Canaccord analyst, M. Graham, is an admitted loser when it comes to predicting the moves in Amazon. The stock was through the roof, and more, last year and he missed it. Therefore, ergo, he’s trying to recapture lightning in a bottle now, since the stock is well off its highs.
“[Amazon’s] stock is down by about 25 percent, and the valuation is as reasonable as it has been in years,” said Michael Graham of Canaccord Genuity. “We believe Amazon’s stock is unlikely to truly retreat into ‘value’ territory as long as top-line momentum is strong, and we expect this to persist for the foreseeable future.”
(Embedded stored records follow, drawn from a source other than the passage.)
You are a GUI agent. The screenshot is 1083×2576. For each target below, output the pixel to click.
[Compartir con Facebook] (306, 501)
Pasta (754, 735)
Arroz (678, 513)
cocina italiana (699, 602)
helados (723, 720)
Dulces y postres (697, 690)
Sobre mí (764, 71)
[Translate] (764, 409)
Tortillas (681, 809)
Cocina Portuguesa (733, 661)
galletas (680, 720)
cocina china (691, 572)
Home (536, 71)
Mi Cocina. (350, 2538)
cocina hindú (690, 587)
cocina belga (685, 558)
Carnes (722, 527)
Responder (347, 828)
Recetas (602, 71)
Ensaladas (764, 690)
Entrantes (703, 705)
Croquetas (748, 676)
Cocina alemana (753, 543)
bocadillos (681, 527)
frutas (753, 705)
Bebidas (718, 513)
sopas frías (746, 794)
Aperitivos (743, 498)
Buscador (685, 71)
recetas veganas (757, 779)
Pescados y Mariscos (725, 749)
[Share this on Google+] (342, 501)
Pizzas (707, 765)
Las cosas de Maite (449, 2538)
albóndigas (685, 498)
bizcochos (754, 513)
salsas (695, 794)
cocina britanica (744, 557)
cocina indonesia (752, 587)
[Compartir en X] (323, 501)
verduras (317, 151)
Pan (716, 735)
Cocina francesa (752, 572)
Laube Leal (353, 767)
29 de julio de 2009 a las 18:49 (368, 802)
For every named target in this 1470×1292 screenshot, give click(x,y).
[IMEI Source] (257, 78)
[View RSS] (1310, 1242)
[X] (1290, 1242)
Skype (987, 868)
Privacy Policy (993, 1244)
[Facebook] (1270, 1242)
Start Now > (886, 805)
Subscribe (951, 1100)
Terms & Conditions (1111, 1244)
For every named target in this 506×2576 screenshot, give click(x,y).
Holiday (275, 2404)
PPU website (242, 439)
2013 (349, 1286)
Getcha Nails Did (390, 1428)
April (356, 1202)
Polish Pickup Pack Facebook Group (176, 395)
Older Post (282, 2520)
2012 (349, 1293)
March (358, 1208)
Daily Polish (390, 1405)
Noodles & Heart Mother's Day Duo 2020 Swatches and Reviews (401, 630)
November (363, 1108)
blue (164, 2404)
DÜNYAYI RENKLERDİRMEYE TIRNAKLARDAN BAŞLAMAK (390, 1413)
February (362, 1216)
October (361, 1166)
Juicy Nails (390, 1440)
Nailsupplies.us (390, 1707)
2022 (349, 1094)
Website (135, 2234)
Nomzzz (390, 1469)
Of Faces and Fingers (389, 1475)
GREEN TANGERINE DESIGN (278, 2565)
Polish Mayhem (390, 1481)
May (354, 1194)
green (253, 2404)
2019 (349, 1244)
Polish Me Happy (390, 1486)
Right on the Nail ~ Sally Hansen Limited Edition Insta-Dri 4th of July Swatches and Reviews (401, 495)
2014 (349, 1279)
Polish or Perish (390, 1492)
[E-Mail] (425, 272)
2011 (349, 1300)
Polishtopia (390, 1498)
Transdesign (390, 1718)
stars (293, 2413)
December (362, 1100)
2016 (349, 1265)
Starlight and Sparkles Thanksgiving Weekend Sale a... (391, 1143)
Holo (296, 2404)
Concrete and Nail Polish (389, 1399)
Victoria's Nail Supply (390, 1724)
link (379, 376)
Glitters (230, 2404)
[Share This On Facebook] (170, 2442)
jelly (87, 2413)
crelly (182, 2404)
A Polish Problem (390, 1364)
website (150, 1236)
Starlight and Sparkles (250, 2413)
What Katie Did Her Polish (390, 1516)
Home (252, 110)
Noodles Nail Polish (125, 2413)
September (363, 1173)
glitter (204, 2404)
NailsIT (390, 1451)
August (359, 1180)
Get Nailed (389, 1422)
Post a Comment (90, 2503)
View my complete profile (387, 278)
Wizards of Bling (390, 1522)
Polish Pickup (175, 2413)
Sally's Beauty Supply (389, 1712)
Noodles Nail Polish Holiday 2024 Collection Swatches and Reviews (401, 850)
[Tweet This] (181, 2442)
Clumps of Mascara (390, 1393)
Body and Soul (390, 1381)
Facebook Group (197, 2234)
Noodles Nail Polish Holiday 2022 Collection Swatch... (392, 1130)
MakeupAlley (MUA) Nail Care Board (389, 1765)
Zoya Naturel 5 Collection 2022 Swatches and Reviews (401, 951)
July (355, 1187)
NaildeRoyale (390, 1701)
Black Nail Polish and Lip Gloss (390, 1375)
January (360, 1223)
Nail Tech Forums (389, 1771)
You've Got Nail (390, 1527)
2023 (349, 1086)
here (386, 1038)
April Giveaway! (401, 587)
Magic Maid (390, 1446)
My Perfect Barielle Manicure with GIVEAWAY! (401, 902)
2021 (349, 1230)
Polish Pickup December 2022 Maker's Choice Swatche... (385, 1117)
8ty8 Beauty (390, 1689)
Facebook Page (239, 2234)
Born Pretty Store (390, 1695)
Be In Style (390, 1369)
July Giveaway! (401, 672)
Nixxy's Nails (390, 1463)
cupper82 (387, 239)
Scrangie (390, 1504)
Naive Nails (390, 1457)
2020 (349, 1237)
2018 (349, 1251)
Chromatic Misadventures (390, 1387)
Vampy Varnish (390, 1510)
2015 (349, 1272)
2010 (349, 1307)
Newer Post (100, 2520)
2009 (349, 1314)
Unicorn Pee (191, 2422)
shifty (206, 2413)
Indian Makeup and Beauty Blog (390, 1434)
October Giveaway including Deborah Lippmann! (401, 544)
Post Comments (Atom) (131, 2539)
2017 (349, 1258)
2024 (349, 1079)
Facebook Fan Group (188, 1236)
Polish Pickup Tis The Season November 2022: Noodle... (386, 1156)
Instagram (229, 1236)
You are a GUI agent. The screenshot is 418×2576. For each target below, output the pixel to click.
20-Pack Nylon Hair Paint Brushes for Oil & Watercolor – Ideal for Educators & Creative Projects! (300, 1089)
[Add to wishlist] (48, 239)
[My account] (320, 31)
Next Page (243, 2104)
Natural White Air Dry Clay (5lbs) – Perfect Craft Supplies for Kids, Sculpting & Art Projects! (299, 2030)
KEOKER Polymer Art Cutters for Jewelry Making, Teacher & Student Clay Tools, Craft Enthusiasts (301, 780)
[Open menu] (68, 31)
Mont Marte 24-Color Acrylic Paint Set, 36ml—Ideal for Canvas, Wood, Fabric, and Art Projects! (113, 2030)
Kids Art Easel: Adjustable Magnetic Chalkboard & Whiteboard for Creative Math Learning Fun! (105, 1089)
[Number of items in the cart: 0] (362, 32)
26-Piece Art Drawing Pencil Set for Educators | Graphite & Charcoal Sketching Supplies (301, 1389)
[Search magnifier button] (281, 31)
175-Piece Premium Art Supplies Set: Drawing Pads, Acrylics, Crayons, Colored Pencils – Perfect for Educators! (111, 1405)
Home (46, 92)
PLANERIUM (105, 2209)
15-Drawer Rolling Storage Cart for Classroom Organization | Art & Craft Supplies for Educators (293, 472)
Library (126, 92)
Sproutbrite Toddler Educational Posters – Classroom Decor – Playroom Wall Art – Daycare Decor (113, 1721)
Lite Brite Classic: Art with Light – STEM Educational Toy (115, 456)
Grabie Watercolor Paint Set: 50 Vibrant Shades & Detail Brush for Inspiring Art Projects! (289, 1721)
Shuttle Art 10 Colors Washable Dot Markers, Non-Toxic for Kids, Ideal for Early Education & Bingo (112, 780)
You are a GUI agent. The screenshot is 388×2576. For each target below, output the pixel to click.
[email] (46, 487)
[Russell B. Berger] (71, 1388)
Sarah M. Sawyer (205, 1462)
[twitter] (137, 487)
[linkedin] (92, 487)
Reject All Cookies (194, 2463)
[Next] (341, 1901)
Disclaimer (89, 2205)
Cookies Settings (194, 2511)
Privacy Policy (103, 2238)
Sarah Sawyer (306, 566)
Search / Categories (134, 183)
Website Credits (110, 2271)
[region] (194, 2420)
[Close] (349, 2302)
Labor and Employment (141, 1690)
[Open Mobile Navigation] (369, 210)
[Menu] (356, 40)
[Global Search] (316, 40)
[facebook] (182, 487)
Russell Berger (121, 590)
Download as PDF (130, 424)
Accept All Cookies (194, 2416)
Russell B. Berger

“We regrettably missed last year’s big move in Amazon’s stock,” Graham said. “While we were confident in top-line growth prospects, we were concerned that margins would expand more slowly than consensus expected. This view was marginally vindicated by Amazon’s fourth quarter [earnings] report, wherein the company guided for a slower margin ramp. This, combined with general market weakness, has caused the stock to drop about 25 percent since the start of the year. We are therefore taking this opportunity to upgrade the stock and re-join the majority which we believe is correct in this instance.”
Amazon is a great company. But seeing this upgrade, with a price target of $750 wreaks of jinx. I believe this man to be the very bane of research reports for Amazon. Therefore, it should probably be taken with a heavy grain of salt, until he proves otherwise.